Sempre le Nazioni Unite denunciano che da gennaio a giugno 2022, esercito e polizia israeliani hanno ucciso oltre 60 palestinesi in Cisgiordania e a Gerusalemme Est, il 46% in più rispetto alla prima metà dello scorso anno. Tra questi i responsabili degli attentati compiuti in Israele tra marzo e maggio che hanno causato 18 morti.

«I giovani ebrei e palestinesi crescono senza conoscersi, ma nell’educazione alla violenza, cosa lasciamo dietro di noi?» si chiede Avner Gvaryahu, ex sergente di una squadra di cecchini, membro di Breaking the silence, una ong di soldati israeliani che hanno servito nell’esercito nei Territori occupati, partecipando ad azioni militari che li hanno segnati profondamente. «Ci lasciamo dietro più odio e più rabbia», dice Avner. «Dopo molti anni di servizio posso dire che l’occupazione non riguarda la sicurezza di Israele, ma il controllo dell’intera popolazione civile palestinese. Non vuol dire che non ci siano minacce per i cittadini israeliani, ma è una menzogna pensare che il nostro modo di agire serva a migliorare la sicurezza in Israele. È il contrario. Mantenere un controllo militare indiscriminato su tutta una popolazione civile e l’espansione delle colonie, sono attualmente le più grandi minacce allo stato di Israele».

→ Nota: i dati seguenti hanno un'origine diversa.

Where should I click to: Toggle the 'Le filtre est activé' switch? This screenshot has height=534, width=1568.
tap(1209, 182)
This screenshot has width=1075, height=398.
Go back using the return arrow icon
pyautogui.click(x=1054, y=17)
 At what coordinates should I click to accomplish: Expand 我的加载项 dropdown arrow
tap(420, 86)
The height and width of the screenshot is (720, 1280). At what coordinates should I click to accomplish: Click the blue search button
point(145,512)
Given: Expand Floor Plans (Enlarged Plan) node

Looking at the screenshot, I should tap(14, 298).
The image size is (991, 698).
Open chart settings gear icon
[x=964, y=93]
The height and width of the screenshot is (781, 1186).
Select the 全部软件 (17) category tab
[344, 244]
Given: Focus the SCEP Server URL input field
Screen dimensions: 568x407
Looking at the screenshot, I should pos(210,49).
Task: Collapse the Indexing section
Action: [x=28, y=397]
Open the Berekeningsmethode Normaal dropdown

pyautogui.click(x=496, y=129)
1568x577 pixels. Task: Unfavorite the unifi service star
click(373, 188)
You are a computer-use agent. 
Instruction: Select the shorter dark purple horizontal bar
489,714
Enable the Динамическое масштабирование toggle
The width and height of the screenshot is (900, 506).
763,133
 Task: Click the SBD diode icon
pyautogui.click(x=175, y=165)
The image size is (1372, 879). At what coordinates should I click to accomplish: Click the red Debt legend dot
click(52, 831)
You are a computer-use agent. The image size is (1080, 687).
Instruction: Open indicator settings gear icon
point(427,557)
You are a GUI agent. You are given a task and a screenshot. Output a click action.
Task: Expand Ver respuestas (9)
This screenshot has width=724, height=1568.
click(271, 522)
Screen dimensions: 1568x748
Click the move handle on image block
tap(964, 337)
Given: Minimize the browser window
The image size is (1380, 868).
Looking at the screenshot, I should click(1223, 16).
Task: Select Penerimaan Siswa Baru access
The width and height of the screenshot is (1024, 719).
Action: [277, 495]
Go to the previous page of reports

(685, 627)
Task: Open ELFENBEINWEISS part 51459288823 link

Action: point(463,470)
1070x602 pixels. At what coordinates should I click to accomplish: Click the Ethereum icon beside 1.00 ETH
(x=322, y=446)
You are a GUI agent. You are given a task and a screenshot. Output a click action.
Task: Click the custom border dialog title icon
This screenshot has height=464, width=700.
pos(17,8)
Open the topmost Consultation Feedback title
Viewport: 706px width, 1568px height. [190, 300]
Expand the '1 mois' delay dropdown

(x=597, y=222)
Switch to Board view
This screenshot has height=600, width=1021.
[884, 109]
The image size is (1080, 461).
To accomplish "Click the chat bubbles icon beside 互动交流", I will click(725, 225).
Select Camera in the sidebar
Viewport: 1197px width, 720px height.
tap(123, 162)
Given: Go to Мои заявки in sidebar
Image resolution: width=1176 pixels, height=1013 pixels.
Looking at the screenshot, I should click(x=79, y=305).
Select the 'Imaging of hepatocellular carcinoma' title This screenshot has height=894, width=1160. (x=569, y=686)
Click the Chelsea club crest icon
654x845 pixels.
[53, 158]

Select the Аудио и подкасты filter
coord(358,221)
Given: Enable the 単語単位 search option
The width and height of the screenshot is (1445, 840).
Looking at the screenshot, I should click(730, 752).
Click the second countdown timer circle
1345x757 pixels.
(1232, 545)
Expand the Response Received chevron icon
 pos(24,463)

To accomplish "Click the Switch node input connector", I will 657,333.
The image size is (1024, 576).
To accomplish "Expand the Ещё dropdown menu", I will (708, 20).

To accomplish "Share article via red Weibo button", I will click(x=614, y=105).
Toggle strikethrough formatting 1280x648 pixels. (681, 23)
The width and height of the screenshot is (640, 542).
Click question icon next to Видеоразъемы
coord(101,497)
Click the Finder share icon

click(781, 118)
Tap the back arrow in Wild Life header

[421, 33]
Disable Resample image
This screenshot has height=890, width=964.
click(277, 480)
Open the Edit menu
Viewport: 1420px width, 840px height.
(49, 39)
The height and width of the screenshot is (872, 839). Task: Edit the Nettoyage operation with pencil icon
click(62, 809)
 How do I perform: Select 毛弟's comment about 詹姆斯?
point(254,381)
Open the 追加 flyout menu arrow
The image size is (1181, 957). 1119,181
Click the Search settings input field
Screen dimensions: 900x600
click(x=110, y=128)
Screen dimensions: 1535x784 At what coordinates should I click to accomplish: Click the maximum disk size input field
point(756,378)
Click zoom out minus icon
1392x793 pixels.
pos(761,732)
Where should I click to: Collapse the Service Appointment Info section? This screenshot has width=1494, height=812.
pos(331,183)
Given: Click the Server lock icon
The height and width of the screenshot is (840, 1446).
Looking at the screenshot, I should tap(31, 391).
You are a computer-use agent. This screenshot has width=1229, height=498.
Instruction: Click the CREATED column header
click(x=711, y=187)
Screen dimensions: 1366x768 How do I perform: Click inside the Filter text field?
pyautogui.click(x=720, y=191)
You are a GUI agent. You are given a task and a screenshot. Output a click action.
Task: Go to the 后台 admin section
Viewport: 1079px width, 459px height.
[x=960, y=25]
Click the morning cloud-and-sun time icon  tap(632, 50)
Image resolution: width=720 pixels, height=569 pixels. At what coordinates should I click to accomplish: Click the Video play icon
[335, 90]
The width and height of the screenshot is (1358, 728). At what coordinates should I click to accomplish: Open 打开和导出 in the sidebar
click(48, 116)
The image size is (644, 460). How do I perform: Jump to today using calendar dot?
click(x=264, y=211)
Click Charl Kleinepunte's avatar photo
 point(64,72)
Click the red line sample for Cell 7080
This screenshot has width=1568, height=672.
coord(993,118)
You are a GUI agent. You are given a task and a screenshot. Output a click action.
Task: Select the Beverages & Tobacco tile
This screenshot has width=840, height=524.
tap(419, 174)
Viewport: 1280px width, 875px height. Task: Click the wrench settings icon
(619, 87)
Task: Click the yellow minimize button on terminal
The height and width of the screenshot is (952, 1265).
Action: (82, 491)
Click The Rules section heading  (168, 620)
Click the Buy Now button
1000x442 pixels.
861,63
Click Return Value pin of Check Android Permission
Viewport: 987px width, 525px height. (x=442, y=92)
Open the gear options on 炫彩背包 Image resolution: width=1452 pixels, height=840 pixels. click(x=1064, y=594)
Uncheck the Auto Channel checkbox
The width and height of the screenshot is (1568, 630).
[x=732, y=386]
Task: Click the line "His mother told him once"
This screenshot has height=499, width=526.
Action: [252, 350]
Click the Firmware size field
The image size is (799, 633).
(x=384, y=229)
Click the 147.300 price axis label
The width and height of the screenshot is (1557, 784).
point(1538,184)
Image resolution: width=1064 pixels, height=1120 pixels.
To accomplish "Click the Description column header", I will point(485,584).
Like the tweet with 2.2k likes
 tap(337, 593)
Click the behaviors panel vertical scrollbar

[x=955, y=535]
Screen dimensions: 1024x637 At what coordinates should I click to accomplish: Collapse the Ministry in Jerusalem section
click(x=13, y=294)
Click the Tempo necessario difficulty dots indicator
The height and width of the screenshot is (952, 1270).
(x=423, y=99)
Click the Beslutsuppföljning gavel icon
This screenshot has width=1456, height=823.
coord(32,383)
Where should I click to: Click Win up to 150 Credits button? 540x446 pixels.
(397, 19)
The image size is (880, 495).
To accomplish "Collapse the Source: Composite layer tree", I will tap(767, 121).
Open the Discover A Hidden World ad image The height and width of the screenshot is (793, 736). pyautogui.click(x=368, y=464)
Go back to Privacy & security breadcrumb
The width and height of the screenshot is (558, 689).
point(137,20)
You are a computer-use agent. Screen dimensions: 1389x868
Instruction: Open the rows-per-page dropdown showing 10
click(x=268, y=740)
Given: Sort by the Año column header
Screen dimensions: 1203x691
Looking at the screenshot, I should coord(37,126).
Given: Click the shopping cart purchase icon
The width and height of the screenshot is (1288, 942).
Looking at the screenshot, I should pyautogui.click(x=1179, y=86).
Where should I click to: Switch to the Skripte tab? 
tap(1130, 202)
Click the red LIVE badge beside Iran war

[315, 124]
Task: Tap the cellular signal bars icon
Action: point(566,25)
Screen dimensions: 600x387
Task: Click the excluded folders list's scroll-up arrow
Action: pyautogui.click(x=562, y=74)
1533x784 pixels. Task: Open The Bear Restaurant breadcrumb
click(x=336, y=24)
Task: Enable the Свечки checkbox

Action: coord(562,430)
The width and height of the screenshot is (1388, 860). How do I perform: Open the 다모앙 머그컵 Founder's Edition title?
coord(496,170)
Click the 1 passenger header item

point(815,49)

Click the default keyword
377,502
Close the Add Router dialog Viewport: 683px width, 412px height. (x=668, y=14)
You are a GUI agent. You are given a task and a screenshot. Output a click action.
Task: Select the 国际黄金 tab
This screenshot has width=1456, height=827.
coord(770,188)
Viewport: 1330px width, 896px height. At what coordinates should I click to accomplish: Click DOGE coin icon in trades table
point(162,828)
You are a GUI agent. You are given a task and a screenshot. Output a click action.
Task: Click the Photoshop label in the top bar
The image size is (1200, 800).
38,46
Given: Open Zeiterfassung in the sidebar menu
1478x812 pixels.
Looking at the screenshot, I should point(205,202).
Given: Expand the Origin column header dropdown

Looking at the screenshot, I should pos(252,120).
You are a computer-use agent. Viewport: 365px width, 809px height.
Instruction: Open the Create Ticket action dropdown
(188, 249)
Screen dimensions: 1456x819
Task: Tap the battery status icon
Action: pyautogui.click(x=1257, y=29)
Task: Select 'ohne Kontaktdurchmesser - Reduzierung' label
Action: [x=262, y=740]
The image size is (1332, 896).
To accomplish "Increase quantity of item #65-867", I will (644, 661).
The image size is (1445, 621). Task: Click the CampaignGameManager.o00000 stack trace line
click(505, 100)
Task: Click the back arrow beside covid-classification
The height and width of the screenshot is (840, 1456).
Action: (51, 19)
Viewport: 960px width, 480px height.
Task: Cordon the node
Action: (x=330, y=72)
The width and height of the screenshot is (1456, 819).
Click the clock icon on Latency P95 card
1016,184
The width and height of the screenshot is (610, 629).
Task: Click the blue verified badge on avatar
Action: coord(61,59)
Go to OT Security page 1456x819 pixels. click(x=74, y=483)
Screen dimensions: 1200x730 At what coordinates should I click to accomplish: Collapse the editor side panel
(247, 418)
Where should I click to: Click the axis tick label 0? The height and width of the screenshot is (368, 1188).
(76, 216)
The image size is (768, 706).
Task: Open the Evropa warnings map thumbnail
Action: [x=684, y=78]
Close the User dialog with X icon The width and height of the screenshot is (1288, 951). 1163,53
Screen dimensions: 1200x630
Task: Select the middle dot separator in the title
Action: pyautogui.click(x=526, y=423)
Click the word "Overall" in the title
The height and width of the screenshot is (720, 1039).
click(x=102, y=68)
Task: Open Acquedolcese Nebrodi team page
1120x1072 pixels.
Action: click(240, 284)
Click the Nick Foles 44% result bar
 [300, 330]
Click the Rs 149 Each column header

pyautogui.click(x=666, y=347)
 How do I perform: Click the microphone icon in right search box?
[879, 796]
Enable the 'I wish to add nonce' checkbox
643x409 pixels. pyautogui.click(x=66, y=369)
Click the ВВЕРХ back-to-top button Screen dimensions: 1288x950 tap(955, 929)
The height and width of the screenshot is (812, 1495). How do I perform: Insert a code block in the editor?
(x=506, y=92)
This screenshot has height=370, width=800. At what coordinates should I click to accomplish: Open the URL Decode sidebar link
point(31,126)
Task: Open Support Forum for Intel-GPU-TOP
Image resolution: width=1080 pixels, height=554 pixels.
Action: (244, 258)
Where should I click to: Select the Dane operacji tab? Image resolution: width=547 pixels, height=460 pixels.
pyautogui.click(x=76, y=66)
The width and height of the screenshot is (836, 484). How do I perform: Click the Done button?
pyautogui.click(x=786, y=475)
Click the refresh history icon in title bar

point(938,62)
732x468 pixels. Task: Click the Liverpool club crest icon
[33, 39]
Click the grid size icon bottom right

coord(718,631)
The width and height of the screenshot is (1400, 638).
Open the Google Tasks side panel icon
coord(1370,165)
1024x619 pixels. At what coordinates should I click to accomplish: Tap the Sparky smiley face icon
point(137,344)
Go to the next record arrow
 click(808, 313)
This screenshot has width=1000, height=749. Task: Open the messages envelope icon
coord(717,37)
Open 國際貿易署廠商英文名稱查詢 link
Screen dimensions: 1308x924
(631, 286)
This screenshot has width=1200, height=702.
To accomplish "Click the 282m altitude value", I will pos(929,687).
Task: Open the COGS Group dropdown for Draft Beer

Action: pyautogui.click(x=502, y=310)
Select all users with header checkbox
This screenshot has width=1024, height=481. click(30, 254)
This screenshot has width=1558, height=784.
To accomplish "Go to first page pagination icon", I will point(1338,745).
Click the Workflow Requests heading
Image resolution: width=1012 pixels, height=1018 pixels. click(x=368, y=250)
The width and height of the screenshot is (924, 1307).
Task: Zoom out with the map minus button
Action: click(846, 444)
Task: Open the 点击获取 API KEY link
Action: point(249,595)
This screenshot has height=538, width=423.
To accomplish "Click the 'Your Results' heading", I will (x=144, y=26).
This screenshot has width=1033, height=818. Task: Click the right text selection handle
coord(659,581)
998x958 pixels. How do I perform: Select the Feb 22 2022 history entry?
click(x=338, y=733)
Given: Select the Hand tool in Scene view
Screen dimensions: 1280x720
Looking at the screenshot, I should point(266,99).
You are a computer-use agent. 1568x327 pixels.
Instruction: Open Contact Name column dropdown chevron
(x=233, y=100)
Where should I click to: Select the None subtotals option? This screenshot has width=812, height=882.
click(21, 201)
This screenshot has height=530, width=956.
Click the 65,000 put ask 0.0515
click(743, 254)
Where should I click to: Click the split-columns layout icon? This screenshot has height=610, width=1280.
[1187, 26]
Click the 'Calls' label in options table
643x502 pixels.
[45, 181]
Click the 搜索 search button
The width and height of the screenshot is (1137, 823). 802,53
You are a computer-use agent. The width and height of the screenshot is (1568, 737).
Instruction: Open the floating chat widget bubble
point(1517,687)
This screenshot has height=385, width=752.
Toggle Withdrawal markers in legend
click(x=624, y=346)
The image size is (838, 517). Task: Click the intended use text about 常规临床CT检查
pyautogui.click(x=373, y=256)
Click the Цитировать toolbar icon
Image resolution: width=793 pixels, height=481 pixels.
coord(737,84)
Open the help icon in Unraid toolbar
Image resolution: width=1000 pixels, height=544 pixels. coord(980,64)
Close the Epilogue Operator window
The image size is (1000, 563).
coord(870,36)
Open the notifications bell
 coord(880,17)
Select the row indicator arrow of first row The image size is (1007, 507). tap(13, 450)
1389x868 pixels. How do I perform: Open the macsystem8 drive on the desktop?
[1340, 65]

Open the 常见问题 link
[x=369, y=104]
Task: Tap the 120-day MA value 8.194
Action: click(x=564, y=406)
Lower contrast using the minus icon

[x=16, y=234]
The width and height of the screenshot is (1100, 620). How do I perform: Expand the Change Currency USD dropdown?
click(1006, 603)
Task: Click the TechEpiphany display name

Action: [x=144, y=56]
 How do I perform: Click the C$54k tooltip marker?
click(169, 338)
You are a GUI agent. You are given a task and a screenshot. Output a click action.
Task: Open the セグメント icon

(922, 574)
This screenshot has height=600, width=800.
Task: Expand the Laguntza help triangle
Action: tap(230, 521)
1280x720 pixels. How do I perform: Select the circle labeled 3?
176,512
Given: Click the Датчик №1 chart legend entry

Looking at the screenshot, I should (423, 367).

«Molte organizzazioni umanitarie e il Relatore speciale delle Nazione unite lo definiscono un regime di apartheid», spiega Jeff Halper. «Lo hanno dichiarato lo scorso anno la ong israeliana B’Tselem e Human rights watch e quest’anno anche il report di Amnesty international, che estende l’accusa di apartheid a tutto il territorio di Israele. L’apartheid è necessario per mantenere uno Stato ebraico in un territorio in cui la maggioranza della popolazione è palestinese», conclude. Le reazioni governative al report di Amnesty sono state molto dure, accusato di antisemitismo e di aver dato voce ad associazioni terroriste. Contro gli attacchi subiti da Amnesty, quindici ong israeliane hanno firmato una lettera di solidarietà e preoccupazione per i continui attacchi governativi alle associazioni per i diritti umani.


Il 22 agosto alle ore 23.15 è andato in onda su Rai Tre il reportage “Terra promessa” di Chiara Avesani e Matteo Delbò
, l’ultima puntata del programma “Il fattore umano”, una serie di racconti giornalistici dedicati alle violazioni dei diritti umani nel mondo. “Terra Promessa” racconta la difficile convivenza tra palestinesi e coloni israeliani in alcune zone come Hebron o Gerusalemme e mostra le due facce di questa che è una “Terra promessa” per tutti, sia per gli arabi che per gli ebrei. Da un lato gli israeliani colpiti a marzo scorso da una nuova ondata di attentati che hanno determinato il rafforzamento delle misure antiterrorismo, dall’altro i palestinesi i cui diritti troppo spesso non vengono rispettati proprio in nome della sicurezza del Paese.